Exercise prompt
Below are some records; reproduce every one of them exactly.

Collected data
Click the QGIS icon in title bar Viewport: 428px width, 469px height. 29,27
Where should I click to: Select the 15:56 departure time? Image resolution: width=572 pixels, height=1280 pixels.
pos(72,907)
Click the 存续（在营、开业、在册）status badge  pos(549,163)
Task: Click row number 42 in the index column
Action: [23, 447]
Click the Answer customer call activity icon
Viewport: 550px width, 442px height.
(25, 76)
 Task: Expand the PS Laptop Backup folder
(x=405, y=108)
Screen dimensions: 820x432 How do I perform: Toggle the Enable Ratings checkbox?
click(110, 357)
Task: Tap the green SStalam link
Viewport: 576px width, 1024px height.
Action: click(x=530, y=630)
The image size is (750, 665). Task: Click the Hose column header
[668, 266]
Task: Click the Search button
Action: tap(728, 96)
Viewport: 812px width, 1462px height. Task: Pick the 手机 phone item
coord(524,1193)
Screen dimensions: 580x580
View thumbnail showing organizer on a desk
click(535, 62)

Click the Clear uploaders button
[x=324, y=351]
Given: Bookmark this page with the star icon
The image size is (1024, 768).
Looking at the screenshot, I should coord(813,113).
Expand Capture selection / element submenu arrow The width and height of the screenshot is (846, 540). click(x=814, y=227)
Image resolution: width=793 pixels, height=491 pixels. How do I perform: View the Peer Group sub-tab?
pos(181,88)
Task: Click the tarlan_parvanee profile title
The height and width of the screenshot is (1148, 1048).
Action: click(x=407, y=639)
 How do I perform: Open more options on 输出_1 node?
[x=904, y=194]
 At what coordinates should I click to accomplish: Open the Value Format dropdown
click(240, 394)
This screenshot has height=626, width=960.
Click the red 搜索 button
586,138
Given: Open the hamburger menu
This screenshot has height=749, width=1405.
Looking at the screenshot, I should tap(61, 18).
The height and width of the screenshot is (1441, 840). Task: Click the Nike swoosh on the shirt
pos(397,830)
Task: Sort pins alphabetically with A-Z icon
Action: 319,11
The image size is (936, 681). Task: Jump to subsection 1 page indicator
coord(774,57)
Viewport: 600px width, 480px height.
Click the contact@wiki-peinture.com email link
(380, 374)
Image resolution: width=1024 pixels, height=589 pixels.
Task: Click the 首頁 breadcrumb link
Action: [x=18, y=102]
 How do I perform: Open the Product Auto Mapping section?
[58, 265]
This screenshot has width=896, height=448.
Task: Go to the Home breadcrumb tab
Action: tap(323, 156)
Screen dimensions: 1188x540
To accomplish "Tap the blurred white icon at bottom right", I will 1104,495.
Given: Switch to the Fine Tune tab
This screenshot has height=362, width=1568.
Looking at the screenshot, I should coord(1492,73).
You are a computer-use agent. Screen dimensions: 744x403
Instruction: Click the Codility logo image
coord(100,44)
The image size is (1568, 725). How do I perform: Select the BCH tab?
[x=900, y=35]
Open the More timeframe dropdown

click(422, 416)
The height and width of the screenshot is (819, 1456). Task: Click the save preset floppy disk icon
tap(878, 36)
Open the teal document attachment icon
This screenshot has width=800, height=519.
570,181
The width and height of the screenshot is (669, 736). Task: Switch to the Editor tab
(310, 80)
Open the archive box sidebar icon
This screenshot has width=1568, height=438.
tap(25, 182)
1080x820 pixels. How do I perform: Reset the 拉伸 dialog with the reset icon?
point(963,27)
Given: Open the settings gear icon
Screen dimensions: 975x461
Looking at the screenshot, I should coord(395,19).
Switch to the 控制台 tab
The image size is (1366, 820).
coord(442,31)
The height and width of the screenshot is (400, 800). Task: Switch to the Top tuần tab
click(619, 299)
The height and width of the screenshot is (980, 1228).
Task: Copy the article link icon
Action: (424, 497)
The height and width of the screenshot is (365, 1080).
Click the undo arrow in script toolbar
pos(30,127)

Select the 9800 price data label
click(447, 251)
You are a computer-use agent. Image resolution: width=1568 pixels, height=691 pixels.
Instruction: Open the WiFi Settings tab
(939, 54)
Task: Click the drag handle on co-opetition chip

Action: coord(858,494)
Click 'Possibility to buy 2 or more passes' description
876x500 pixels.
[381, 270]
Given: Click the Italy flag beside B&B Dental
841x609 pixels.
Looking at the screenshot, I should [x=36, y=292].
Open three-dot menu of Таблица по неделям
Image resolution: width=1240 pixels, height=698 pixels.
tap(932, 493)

Task response
Click the QGIS icon in title bar Viewport: 428px width, 469px height. 29,27
Where should I click to: Select the 15:56 departure time? Image resolution: width=572 pixels, height=1280 pixels.
pos(72,907)
Click the 存续（在营、开业、在册）status badge  pos(549,163)
Task: Click row number 42 in the index column
Action: [23, 447]
Click the Answer customer call activity icon
Viewport: 550px width, 442px height.
(25, 76)
 Task: Expand the PS Laptop Backup folder
(x=405, y=108)
Screen dimensions: 820x432 How do I perform: Toggle the Enable Ratings checkbox?
click(110, 357)
Task: Tap the green SStalam link
Viewport: 576px width, 1024px height.
Action: click(x=530, y=630)
The image size is (750, 665). Task: Click the Hose column header
[668, 266]
Task: Click the Search button
Action: tap(728, 96)
Viewport: 812px width, 1462px height. Task: Pick the 手机 phone item
coord(524,1193)
Screen dimensions: 580x580
View thumbnail showing organizer on a desk
click(535, 62)

Click the Clear uploaders button
[x=324, y=351]
Given: Bookmark this page with the star icon
The image size is (1024, 768).
Looking at the screenshot, I should coord(813,113).
Expand Capture selection / element submenu arrow The width and height of the screenshot is (846, 540). click(x=814, y=227)
Image resolution: width=793 pixels, height=491 pixels. How do I perform: View the Peer Group sub-tab?
pos(181,88)
Task: Click the tarlan_parvanee profile title
The height and width of the screenshot is (1148, 1048).
Action: click(x=407, y=639)
 How do I perform: Open more options on 输出_1 node?
[x=904, y=194]
 At what coordinates should I click to accomplish: Open the Value Format dropdown
click(240, 394)
This screenshot has height=626, width=960.
Click the red 搜索 button
586,138
Given: Open the hamburger menu
This screenshot has height=749, width=1405.
Looking at the screenshot, I should tap(61, 18).
The height and width of the screenshot is (1441, 840). Task: Click the Nike swoosh on the shirt
pos(397,830)
Task: Sort pins alphabetically with A-Z icon
Action: 319,11
The image size is (936, 681). Task: Jump to subsection 1 page indicator
coord(774,57)
Viewport: 600px width, 480px height.
Click the contact@wiki-peinture.com email link
(380, 374)
Image resolution: width=1024 pixels, height=589 pixels.
Task: Click the 首頁 breadcrumb link
Action: [x=18, y=102]
 How do I perform: Open the Product Auto Mapping section?
[58, 265]
This screenshot has width=896, height=448.
Task: Go to the Home breadcrumb tab
Action: tap(323, 156)
Screen dimensions: 1188x540
To accomplish "Tap the blurred white icon at bottom right", I will 1104,495.
Given: Switch to the Fine Tune tab
This screenshot has height=362, width=1568.
Looking at the screenshot, I should coord(1492,73).
You are a computer-use agent. Screen dimensions: 744x403
Instruction: Click the Codility logo image
coord(100,44)
The image size is (1568, 725). How do I perform: Select the BCH tab?
[x=900, y=35]
Open the More timeframe dropdown

click(422, 416)
The height and width of the screenshot is (819, 1456). Task: Click the save preset floppy disk icon
tap(878, 36)
Open the teal document attachment icon
This screenshot has width=800, height=519.
570,181
The width and height of the screenshot is (669, 736). Task: Switch to the Editor tab
(310, 80)
Open the archive box sidebar icon
This screenshot has width=1568, height=438.
tap(25, 182)
1080x820 pixels. How do I perform: Reset the 拉伸 dialog with the reset icon?
point(963,27)
Given: Open the settings gear icon
Screen dimensions: 975x461
Looking at the screenshot, I should coord(395,19).
Switch to the 控制台 tab
The image size is (1366, 820).
coord(442,31)
The height and width of the screenshot is (400, 800). Task: Switch to the Top tuần tab
click(619, 299)
The height and width of the screenshot is (980, 1228).
Task: Copy the article link icon
Action: (424, 497)
The height and width of the screenshot is (365, 1080).
Click the undo arrow in script toolbar
pos(30,127)

Select the 9800 price data label
click(447, 251)
You are a computer-use agent. Image resolution: width=1568 pixels, height=691 pixels.
Instruction: Open the WiFi Settings tab
(939, 54)
Task: Click the drag handle on co-opetition chip

Action: coord(858,494)
Click 'Possibility to buy 2 or more passes' description
876x500 pixels.
[381, 270]
Given: Click the Italy flag beside B&B Dental
841x609 pixels.
Looking at the screenshot, I should [x=36, y=292].
Open three-dot menu of Таблица по неделям
Image resolution: width=1240 pixels, height=698 pixels.
tap(932, 493)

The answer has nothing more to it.